◆ INFORMATION SUPPLIED
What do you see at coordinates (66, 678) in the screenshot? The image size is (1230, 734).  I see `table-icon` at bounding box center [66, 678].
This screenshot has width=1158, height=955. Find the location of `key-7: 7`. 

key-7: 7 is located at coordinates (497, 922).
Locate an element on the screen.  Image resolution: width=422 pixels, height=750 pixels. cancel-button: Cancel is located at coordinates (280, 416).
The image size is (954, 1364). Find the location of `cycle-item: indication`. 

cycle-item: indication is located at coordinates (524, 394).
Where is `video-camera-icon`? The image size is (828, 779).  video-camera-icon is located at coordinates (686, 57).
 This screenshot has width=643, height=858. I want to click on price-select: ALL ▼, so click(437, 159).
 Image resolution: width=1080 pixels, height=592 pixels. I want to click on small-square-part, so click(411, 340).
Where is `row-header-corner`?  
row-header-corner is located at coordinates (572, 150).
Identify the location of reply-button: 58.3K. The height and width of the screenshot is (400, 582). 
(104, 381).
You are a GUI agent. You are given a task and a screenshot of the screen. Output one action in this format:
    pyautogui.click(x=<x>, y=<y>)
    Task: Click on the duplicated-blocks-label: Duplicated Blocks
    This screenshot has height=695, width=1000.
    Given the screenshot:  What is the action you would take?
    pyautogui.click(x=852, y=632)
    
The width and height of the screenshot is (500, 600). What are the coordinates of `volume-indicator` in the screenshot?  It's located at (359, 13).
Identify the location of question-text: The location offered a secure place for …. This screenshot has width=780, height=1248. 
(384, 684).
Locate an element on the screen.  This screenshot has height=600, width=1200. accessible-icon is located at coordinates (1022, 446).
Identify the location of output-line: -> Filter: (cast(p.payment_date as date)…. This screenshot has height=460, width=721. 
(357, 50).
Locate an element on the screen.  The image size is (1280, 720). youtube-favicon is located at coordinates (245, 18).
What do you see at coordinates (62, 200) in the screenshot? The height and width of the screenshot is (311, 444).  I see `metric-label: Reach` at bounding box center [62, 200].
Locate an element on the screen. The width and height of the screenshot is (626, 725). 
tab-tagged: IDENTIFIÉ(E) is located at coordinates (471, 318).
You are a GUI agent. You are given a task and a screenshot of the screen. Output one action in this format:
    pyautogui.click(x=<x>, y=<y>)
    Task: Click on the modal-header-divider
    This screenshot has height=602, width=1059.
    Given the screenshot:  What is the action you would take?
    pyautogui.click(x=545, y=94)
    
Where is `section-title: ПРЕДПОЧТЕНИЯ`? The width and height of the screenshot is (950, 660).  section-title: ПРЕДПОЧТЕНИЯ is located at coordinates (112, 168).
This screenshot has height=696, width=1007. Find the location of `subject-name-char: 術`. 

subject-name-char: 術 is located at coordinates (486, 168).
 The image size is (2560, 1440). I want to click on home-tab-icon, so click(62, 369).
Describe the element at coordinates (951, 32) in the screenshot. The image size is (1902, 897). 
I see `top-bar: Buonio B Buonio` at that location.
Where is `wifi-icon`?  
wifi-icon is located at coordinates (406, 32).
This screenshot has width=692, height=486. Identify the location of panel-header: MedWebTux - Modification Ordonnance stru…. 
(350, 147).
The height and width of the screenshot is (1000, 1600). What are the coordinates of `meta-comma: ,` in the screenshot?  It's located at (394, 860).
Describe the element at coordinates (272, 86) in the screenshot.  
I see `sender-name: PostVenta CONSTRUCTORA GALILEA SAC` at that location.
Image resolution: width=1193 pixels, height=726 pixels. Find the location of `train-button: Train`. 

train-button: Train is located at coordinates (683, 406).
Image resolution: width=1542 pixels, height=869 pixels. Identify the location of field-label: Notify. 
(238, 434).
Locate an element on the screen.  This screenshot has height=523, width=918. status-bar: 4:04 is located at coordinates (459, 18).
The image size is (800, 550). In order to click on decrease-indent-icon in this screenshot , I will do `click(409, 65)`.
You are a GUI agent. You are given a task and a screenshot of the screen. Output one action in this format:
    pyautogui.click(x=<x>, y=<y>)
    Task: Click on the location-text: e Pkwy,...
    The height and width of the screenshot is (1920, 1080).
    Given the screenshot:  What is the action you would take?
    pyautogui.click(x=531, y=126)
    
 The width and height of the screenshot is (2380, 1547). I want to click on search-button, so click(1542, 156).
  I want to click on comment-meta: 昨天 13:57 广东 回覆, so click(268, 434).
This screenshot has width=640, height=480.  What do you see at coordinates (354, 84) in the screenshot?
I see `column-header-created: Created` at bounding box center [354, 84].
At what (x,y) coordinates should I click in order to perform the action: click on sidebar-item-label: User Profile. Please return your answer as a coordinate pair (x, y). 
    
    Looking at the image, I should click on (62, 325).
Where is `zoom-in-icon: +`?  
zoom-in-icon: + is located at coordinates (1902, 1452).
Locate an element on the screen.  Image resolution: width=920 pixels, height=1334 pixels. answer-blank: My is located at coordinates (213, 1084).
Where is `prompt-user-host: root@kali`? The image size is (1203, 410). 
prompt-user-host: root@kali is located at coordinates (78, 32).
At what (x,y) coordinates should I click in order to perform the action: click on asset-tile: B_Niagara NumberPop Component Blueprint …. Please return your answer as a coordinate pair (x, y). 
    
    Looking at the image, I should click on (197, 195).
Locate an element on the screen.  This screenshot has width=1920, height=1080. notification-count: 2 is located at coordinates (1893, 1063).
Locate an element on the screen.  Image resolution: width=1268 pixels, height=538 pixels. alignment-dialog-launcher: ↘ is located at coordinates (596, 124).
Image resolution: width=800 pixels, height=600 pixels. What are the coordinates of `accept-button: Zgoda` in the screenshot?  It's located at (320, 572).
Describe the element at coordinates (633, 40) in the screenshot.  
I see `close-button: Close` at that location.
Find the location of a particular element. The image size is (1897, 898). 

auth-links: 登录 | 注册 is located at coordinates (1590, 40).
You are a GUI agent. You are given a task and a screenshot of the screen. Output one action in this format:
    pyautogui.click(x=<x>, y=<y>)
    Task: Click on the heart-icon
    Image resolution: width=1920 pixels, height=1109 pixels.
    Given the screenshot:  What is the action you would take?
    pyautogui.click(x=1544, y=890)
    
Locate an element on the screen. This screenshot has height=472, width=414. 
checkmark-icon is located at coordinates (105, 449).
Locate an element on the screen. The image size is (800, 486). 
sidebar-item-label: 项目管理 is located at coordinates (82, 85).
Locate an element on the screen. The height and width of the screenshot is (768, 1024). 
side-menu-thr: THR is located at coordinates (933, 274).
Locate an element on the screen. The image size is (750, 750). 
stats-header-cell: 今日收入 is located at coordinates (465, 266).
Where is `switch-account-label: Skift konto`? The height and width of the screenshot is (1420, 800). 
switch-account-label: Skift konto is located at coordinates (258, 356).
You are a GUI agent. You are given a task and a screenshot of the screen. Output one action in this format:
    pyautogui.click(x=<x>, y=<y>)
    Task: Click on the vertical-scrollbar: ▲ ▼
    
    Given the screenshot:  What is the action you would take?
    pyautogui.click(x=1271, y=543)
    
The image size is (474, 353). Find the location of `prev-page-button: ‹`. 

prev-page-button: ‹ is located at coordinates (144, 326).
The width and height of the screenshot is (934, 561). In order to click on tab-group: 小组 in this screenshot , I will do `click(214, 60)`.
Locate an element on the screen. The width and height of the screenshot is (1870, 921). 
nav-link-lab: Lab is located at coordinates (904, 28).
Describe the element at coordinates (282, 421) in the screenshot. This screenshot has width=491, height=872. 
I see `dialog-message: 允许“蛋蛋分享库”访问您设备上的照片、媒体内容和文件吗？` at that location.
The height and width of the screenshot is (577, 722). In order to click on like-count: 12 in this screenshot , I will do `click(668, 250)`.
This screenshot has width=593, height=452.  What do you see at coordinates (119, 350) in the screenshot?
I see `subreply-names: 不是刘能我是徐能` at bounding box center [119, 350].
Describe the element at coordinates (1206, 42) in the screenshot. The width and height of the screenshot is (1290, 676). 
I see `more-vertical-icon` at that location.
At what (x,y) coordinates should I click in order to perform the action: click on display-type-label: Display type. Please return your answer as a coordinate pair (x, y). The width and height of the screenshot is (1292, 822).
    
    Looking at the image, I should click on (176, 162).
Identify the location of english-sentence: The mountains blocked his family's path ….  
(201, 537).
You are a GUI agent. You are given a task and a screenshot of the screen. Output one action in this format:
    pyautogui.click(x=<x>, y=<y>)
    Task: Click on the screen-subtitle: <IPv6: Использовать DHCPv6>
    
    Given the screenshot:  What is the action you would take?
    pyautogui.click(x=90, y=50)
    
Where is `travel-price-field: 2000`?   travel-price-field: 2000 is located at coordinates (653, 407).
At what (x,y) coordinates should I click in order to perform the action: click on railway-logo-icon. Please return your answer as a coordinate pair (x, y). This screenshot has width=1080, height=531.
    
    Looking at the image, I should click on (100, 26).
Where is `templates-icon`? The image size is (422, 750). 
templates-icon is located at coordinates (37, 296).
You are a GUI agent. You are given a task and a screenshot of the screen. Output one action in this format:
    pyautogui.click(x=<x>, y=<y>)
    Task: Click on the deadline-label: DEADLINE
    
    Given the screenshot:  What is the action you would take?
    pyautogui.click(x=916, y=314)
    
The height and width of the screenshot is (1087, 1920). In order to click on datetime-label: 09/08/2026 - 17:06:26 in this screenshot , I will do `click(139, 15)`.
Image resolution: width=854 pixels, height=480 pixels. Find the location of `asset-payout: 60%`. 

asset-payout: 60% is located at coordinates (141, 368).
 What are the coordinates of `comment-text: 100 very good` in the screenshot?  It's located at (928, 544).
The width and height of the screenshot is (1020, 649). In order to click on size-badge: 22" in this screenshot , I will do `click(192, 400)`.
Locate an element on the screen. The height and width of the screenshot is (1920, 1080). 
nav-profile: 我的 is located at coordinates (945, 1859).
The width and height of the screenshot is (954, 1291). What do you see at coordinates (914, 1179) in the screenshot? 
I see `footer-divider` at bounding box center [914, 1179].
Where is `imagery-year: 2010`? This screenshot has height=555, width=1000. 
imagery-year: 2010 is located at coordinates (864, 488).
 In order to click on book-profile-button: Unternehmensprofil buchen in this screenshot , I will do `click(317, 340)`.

◆ EXERCISE GOAL
Show each line from the entries above that contains the word "should", copied in full.

◆ WORKED SOLUTION
At what (x,y) coordinates should I click in order to perform the action: click on sidebar-item-label: User Profile. Please return your answer as a coordinate pair (x, y). 
    Looking at the image, I should click on (62, 325).
At what (x,y) coordinates should I click in order to perform the action: click on asset-tile: B_Niagara NumberPop Component Blueprint …. Please return your answer as a coordinate pair (x, y). 
    Looking at the image, I should click on (197, 195).
At what (x,y) coordinates should I click in order to perform the action: click on display-type-label: Display type. Please return your answer as a coordinate pair (x, y). The width and height of the screenshot is (1292, 822).
    Looking at the image, I should click on (176, 162).
At what (x,y) coordinates should I click in order to perform the action: click on railway-logo-icon. Please return your answer as a coordinate pair (x, y). This screenshot has width=1080, height=531.
    Looking at the image, I should click on (100, 26).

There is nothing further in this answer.